MATERIAL PROVIDED:
Start of Block

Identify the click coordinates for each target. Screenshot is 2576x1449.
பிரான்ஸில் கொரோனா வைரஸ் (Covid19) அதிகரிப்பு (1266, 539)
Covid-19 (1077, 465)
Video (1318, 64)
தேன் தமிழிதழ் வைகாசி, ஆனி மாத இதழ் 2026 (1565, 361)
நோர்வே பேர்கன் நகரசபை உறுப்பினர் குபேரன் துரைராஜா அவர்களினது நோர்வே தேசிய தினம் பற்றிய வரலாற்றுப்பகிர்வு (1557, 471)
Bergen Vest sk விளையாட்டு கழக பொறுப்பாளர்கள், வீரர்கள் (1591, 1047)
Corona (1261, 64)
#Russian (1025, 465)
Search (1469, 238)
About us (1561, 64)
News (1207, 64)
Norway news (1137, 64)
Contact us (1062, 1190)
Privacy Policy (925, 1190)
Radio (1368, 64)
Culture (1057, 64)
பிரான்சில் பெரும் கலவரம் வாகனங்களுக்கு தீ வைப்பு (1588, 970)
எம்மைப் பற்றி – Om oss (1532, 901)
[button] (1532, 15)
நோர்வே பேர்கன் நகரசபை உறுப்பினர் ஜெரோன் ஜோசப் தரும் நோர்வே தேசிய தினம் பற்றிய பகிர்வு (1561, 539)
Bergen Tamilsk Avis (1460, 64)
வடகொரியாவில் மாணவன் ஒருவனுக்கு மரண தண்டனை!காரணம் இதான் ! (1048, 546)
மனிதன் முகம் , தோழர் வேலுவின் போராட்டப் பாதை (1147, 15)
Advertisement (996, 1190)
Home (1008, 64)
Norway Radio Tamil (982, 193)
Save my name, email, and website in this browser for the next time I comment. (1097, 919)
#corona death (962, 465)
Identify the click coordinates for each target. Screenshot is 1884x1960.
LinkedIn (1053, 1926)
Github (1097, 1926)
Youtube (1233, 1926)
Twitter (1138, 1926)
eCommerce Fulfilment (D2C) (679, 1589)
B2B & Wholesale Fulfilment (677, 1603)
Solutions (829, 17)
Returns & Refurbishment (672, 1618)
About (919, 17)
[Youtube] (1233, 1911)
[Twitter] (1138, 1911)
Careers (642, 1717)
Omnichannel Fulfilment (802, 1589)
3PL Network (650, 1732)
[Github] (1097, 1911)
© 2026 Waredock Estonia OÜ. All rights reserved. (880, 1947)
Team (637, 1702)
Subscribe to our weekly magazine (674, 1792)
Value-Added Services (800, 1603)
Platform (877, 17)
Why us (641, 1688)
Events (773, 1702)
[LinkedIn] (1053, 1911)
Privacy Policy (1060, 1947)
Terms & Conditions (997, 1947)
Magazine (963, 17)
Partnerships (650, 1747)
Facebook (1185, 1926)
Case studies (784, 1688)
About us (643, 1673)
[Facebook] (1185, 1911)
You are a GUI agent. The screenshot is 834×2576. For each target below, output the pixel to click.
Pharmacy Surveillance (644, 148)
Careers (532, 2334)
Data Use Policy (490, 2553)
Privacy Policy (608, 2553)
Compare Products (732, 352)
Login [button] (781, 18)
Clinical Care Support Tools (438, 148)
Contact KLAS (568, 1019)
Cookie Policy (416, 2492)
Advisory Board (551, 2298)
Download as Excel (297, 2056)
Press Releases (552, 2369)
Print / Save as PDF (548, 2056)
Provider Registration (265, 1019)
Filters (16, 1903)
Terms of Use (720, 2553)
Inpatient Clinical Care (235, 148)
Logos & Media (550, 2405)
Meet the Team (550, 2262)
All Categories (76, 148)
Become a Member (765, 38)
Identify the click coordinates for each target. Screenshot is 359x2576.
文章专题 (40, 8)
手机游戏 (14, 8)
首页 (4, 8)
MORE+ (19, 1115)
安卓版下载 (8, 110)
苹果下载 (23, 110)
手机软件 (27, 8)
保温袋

End of Block

DESCRIPTION OF THE TASK: Reproduce exactly the section above that begins at the line containing "Privacy Policy (1060, 1947)" and ends at the line containing "Become a Member (765, 38)", leaving out all other lines.

TASK SOLUTION:
Privacy Policy (1060, 1947)
Terms & Conditions (997, 1947)
Magazine (963, 17)
Partnerships (650, 1747)
Facebook (1185, 1926)
Case studies (784, 1688)
About us (643, 1673)
[Facebook] (1185, 1911)
You are a GUI agent. The screenshot is 834×2576. For each target below, output the pixel to click.
Pharmacy Surveillance (644, 148)
Careers (532, 2334)
Data Use Policy (490, 2553)
Privacy Policy (608, 2553)
Compare Products (732, 352)
Login [button] (781, 18)
Clinical Care Support Tools (438, 148)
Contact KLAS (568, 1019)
Cookie Policy (416, 2492)
Advisory Board (551, 2298)
Download as Excel (297, 2056)
Press Releases (552, 2369)
Print / Save as PDF (548, 2056)
Provider Registration (265, 1019)
Filters (16, 1903)
Terms of Use (720, 2553)
Inpatient Clinical Care (235, 148)
Logos & Media (550, 2405)
Meet the Team (550, 2262)
All Categories (76, 148)
Become a Member (765, 38)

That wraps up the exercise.